Magazines set to grow exponentially over the next three years, according to B&T’s mad uncle Alfie. Oh, and magazine poster boy, Tyler Brûlé set to deliver keynote at DAZE forum…
If you’re an avid gardener like me you’ll know that when it comes to seeds no matter how much you mulch, poison and pluck, some little bastards will always keep growing.
The same can be said for print publishing. Sure, it’s pretty easy to decimate the big weeds with some of Bunning’s finest and a whipper snipper but you can’t kill the ones with the funky roots that run underground.
Recent media news of Pacific Magazines closing four magazines this week and losing their CEO, coupled with Fairfax finally officially signalling the closure of its weekday newspapers has many once again beating the drum and yelling the decade old chants of “print is dead”.
But strangely it seems print still pushes through in the right circumstances.
Founder of Wallpaper magazine and Monocle, Tyler Brûlé is one publisher that has enjoyed substantial growth during the decade of print decline.
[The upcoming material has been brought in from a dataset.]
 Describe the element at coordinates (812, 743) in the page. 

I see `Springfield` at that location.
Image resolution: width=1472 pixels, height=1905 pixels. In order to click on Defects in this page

The Monocle brand has grown far beyond a series of ads with editorial on the back of them. It now transcends print, radio, retail, and digital with offices throughout the world. In 2014 an investor valued the brand at £70 million and it is one of the leading lights in the content marketing space.
Speaking exclusively to B&T last year Brûlé said, “We have been living with the shiny new object of various feeds and aggregators and various channels that keep us up to date around the clock but I think there is also a fatigue to all of that as well and that is where a lovely magazine comes in … in that you don’t need to plug it in, it doesn’t need solar panels, it is not going to beep, rattle or vibrate.”
It is no secret that for the Monocle brand, print is very much one of the major revenue drivers and the foundation of the brand which now spans partnerships with ANZ. Ultimately though for Brûlé little can replace the aesthetic of a magazine.
“It was very hard to replicate Monocle in a digital print format – it’s thick, it’s robust it’s bookish, it’s a lot of imagery. And it just stuck us that we would probably wouldn’t see that many readers that would want to trade their monthly print magazine for something like that on a backlit screen, nevertheless we did think we had to do something where we could extend our brand into the digital environment” he said.
The object of regrowth and reinvention has become a trait of Brûlé and Monocle as the two ultimately relied on delivering content creatively via innovation through a variety of channels as technology enabled it.
The theme of highly engaging content delivered through premium print mediums is a trend that the IVE group owner of a Blue Star Group has seen develop over the past few years.
Natalie Taylor, the National Sales Manager for Blue Star WEB said, “What we’re seeing is the publishers of mid sized publications grow rather than contract. The mass market titles in which content can be reached online certainly under some pressure, however the smaller / mid scale niche and targeted markets are doing really well.
“The magazines in which print runs are growing are those that invest in their quality and creative approach to producing a magazine – we enable brands to think differently. The strength and cut through in print is still very strong especially those that give their advertisers creative innovation within those titles like pull out guides, gatefolds and interesting tactile ideas…vs static adverts,” she continued.
Meanwhile IVE itself is focusing heavily on reinventing itself beyond an inky warehouse into a business that enables brands to communicate beyond the pages of a traditional magazine.